The former prime minister said the two veteran left-wingers faced a “question of electability” but admitted that stagnating living standards for people on lower- and middle-incomes had generated anger at elites in Britain and the US.
Blair also warned political parties they would be powerless to help people unless they “selected someone who is electable”.
[..] Blair, who was speaking to The Guardian and The Financial Times, said candidates who could “rattle the cage” were emerging, in a reference to Corbyn, who came from the left fringe to easily beat the party establishment to claim the Labour leadership, and to Sanders, who hopes to emulate him by winning the Democrat nomination ahead of Blair’s friend Hillary Clinton.
“It’s very similar to the pitch of Jeremy Corbyn,” Blair said. “Free tuition fees: well, that’s great, but someone’s going to have pay for it. An end to war, but there are wars.”
Where to begin?
Let’s start with Tony Blair’s “pass the smelling salts!” terror at the supposedly unhinged and crazy far-left politics of Bernie Sanders. That’s the same Bernie Sanders who would be chased out of Britain with flaming torches and pitchforks for being too right-wing, were he the UK prime minister, thanks to his support of private sector-delivered healthcare and the right to bear arms.

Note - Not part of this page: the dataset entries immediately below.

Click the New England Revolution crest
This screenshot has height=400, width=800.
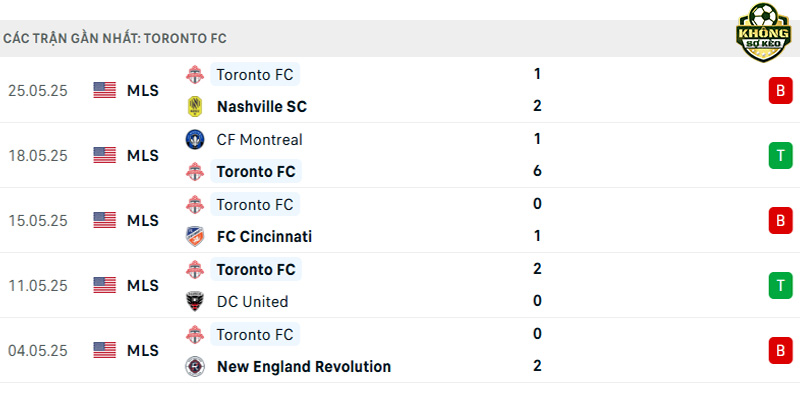195,366
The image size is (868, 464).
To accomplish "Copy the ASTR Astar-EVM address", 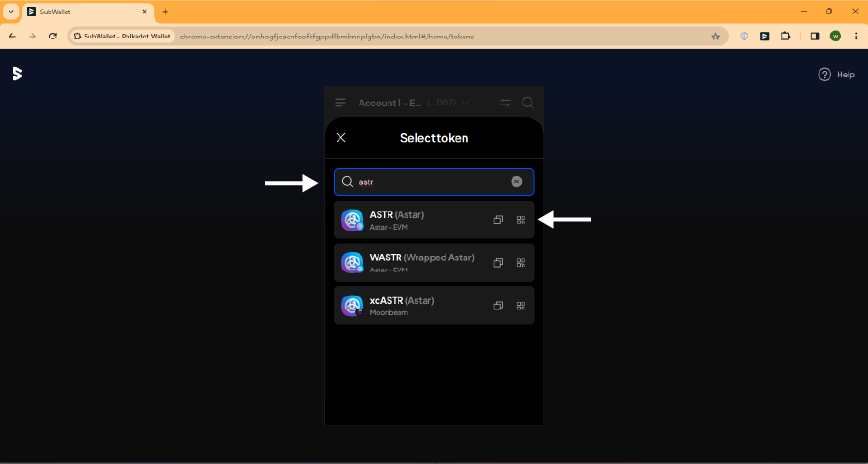I will coord(498,220).
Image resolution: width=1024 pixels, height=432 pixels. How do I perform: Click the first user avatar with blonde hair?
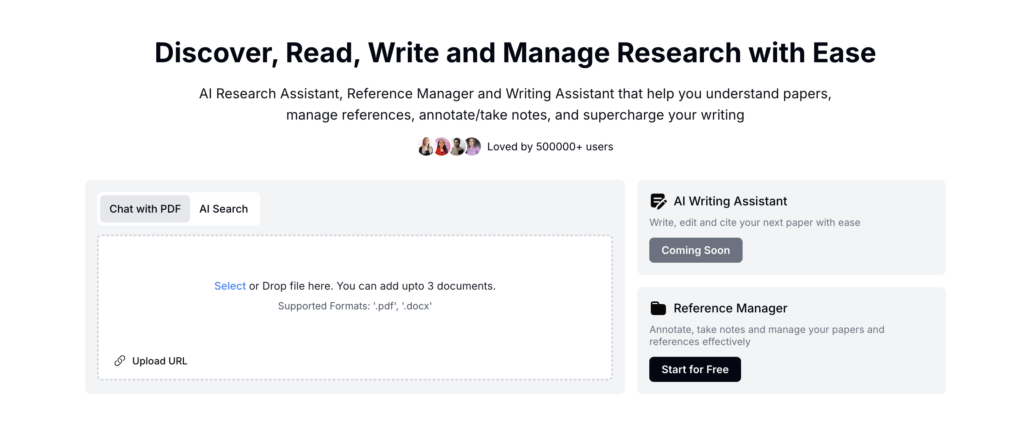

The interesting thing – and Todd Gillespie at Spiked has also picked up on this – is that with his support for civil liberties and the rights of the individual over the big guy (corporation or government), Bernie Sanders is in some ways a better conservative standard-bearer than most of the people currently squabbling for the US presidency – and certainly far more so than our own Coke Zero Conservative prime minister, David Cameron.
In many ways, when Tony Blair comes charging into the US presidential contest in support of Hillary Clinton and against Bernie Sanders, he is not making the principled case for a pragmatic, centre-left policy platform capable of winning elections, as he so smugly claims. After all, the American Right is also tearing itself apart at the moment, and there is nothing to say that Sanders could not defeat one of the more inexperienced or unpalatable GOP candidates still standing.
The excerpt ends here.